**Saved data entries:**

****

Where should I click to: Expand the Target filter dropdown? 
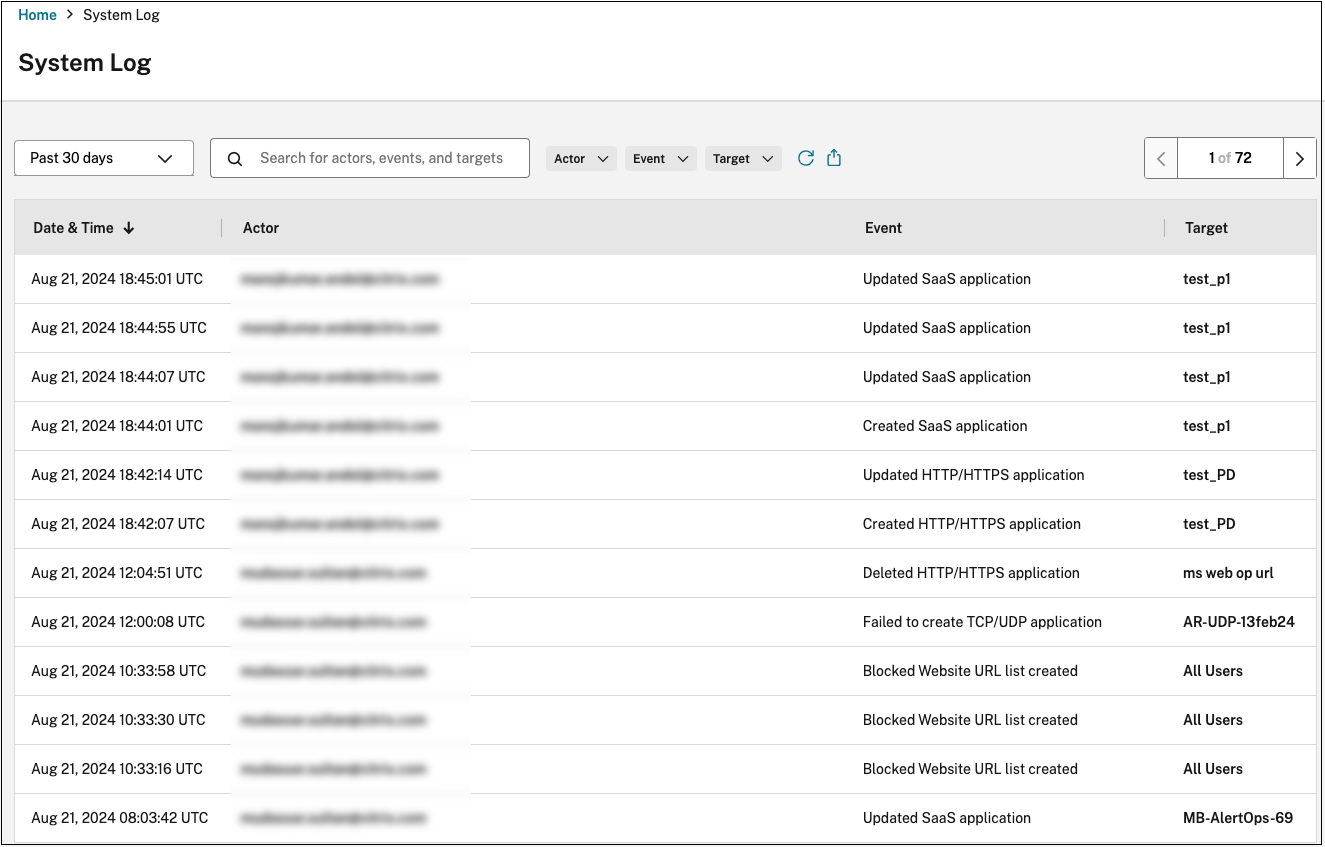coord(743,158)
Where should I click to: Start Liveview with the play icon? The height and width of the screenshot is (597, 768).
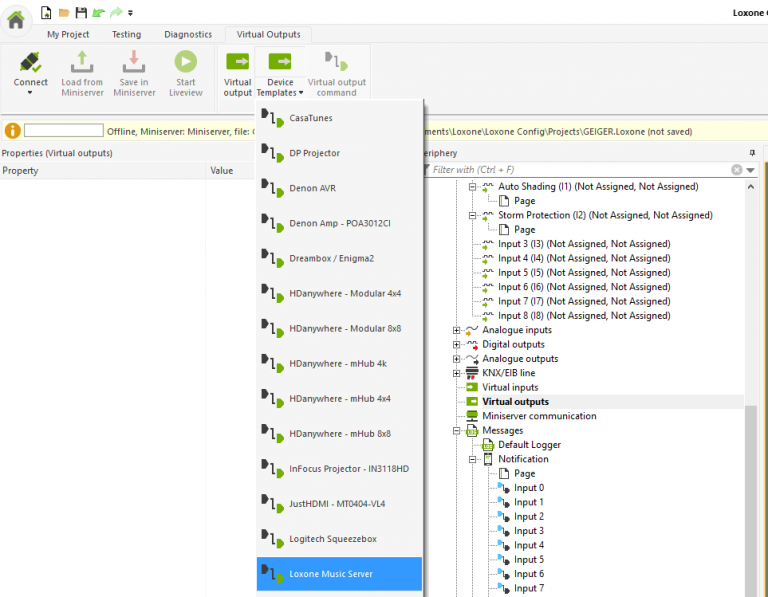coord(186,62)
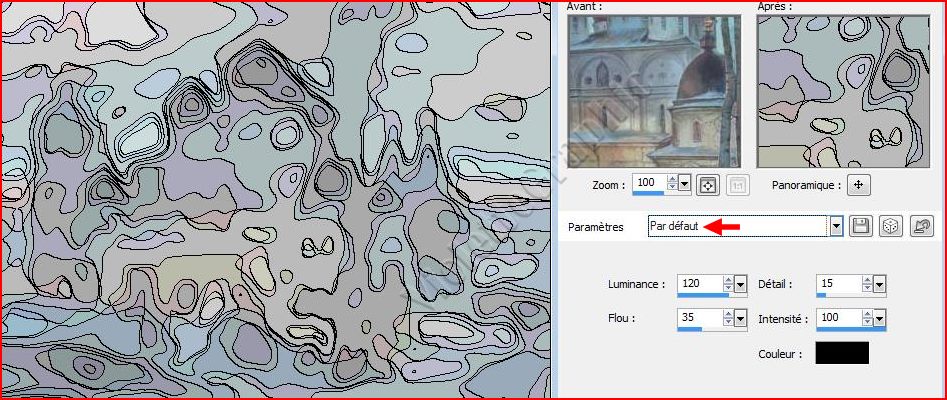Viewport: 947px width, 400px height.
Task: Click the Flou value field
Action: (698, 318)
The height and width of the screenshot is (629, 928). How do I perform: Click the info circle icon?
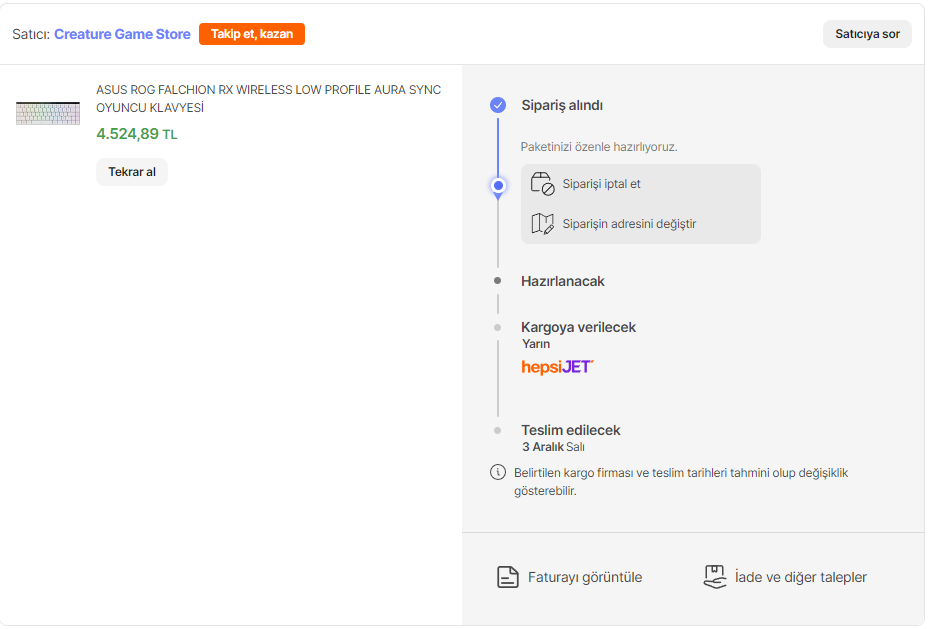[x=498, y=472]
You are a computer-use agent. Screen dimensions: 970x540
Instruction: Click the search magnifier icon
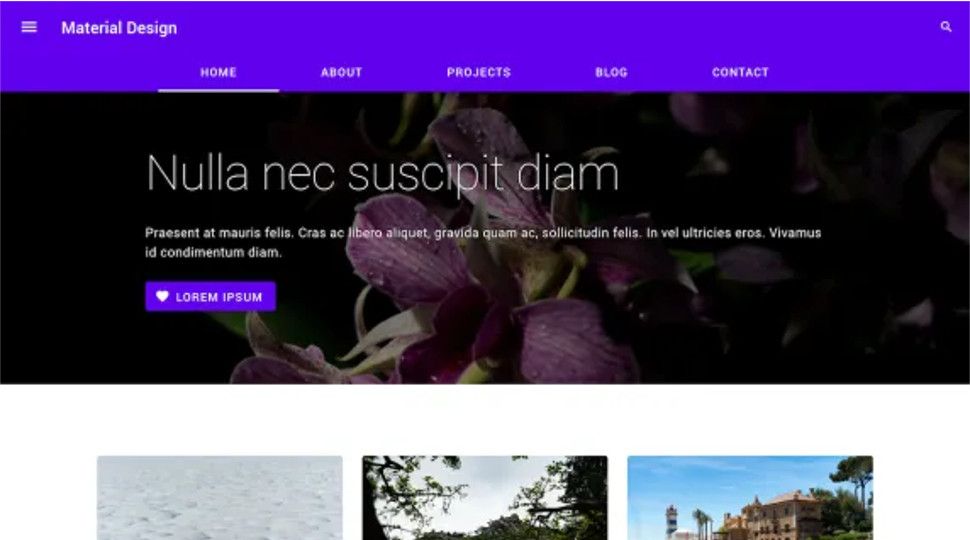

****

**Assignment:** With images excluded, write the records above out again exactly.

**Answer for this exercise:**
Where should I click to: Expand the Target filter dropdown? 
coord(743,158)
Where should I click to: Start Liveview with the play icon? The height and width of the screenshot is (597, 768).
coord(186,62)
Viewport: 947px width, 400px height.
Task: Click the Flou value field
Action: (698, 318)
The height and width of the screenshot is (629, 928). How do I perform: Click the info circle icon?
[x=498, y=472]
You are a computer-use agent. Screen dimensions: 970x540
Instruction: Click the search magnifier icon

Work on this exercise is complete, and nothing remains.